Tarantella

«Ce simme sfasteriati» (ci siamo stancati). È la decima lista che lancia la candidatura di Luigi De Magistris, ed effettivamente il folclore mancava.

Le altre nove sono un misto di civismo tradizionale (Napoli in comune, Bene comune per De Magistris, Dema) e di politica nebulizzata (Verdi, Italia dei valori, Repubblicani più Pippo Civati). Da tutto questo esce un minestrone dal profumo indefinibile che dovrà rieleggere «’O sindaco» in quella che si presenta la più confusa e surreale partita amministrativa italiana. Anche più di Roma.

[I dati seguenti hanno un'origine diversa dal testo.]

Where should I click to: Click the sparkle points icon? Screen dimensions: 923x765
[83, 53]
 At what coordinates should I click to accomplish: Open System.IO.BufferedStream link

A Napoli non si sono fatti mancare niente: gli aspiranti sindaco sono nove, le liste che li sorreggono sono 33 e i candidati al consiglio comunale sono 1.290. A caccia di una poltrona dalla quale provare a modificare l’immodificabile e di tessere gratuite per andare a tifare Higuain.

Ogni candidato ha davanti a sè un piccolo guaio dal quale difendersi. Valeria Valente (Pd) s’è vista cancellare due potenziali consiglieri perché sorpresi a regalare un euro ai partecipanti alle primarie. Gianni Lettieri (Centrodestra) ha inaugurato la campagna elettorale con una querela a De Magistris che lo aveva accolto così: «Se io devo fare l’antidoping lui deve fare l’antiriciclaggio; spieghi Lettieri come ha trovato i soldi per le sue attività». Il Movimento Cinquestelle ha il compito di convincere i napoletani a togliersi il sorriso dalle labbra al nome del candidato uscito dalla democrazia del web: Brambilla. E De Magistris? Lui ha lo stesso problema da cinque anni: un miliardo e mezzo di debito pubblico e il modo di farlo finire sulle spalle degli altri italiani.